И шёл он по полю, поле было необычайно чистым, с ровной зелёной травой, точно кто-то невидимый, приласкал, пригладил её, траву, и потому идти было легко, и казалось, что мир затих, не пели птицы, солнце светило в какой-то маревой небесной дали, грело тем теплом, которое не смаривает, а только даёт силы, и в этом его каждом шаге, он чувствовал прибавление уверенности, он шагал по этому бескрайнему полю, сам не зная куда шёл… И голос ночного шныря, извещающего о начале очередного дня, всполохнул сознание, как рассвет тьму уходящей ночи, и Коренев проснулся, в жилом помещении отряда уже начиналось движение, кто-то уже спешил с чифирбаком, с приготовленным чифиром к своему проходняку, чтобы дать толчок организму, настроить на нелёгкий день в рабочей зоне. Коренев оделся, с кем то перекинулся парою незначительных фраз, больше для порядка, совсем не придавая этим словам какой то важности, он ещё думал о поле… И так хотелось туда, на волю, и идти по зёлёной траве… В локальном секторе зэки выстраивались по бригадно – шёл монотонный развод на работу. Дул холодный ветер. Вдруг помело снегом, совсем несильным, свежим, падающим откуда то из глубины ещё чёрного неба подсвечиваемого прожекторами светящимися от контрольной вахты разносящими свой желтоватый свет на локальные сектора колонии. Какими то чёрными тенями двигались зэки в этом утреннем мире, чертыхались, бурчали, переговаривались, прислушивались к командам.
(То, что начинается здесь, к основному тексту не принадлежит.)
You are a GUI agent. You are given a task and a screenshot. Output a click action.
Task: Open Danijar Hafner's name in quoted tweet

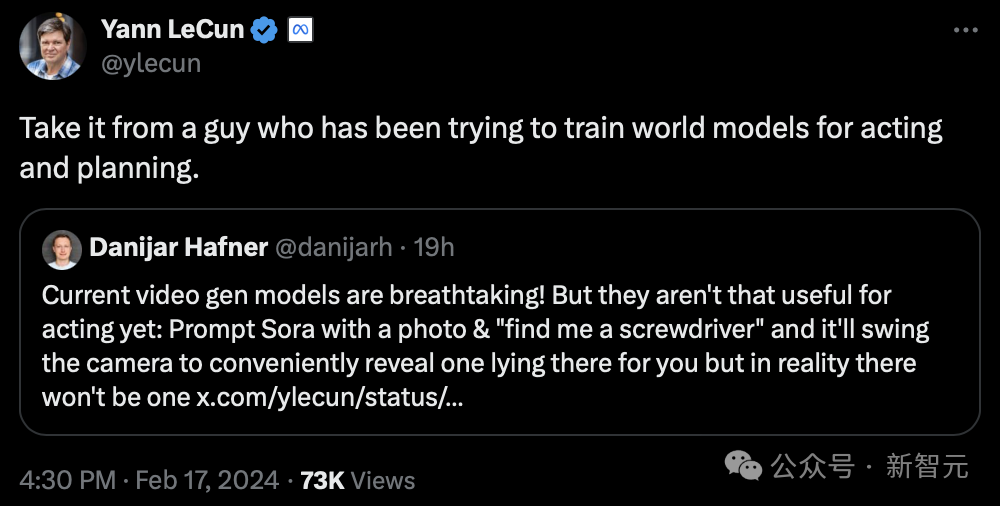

Коренев был один из них – но может быть с ним ещё было воспоминание о том поле – необычайно сильный сон взволновал его, и сейчас хотелось весны среди этого пасмурного холодного зимнего утра. Падал снег, и неумолимо покрывал белизной асвальт локального сектора. Сон в сознании Коренева угасал, приходили другие мысли, заботы повседневности убивали мечту о том вольном поле – шёл развод на работу… Коренев прокашлялся, и как-то внутренне затаился, точно стараясь сохранить в себе остаток ночного видения о воле, затаился среди холода и утренней суеты колонии.
Уже в цеху, в рабочей зоне, среди станков, ревящих, точно пойманный в западню зверь, Колесов опять припомнил этот сон, совсем на немного, но что интересно думал он об этом сне, как о чём-то реальном, и этот сон согревал его мысли надеждой. «Смешно так, - мелькнуло в сознании Коренева переживание, яркое, доброе – «Иду я по полю куда глаза глядят, и не конвоя, ни колючей проволоки на столбах, ни запретки, иду куда хочу!» Что-то особенное сейчас он почувствовал, всегда немногословный зэк, пожилой, неторопливый в движениях, уже привычный к жизни в колонии, и это особенное пришло будто ненароком в это зимнее утро, как приходит хорошее настроение среди неудач, как приходит радость от достижения успеха – фантазия о том мире будоражила, волновала, и только может к обеду уставший Коренев позабыл о своём прошедшем сне, и это видимо было естественно, человеку свойственно забывать, даже самое хорошее, в какой-то миг жизни, особенно если сама жизнь своей монотонностью глушит, даёт усталость, не радует, так и идёт своим чередом день за днём.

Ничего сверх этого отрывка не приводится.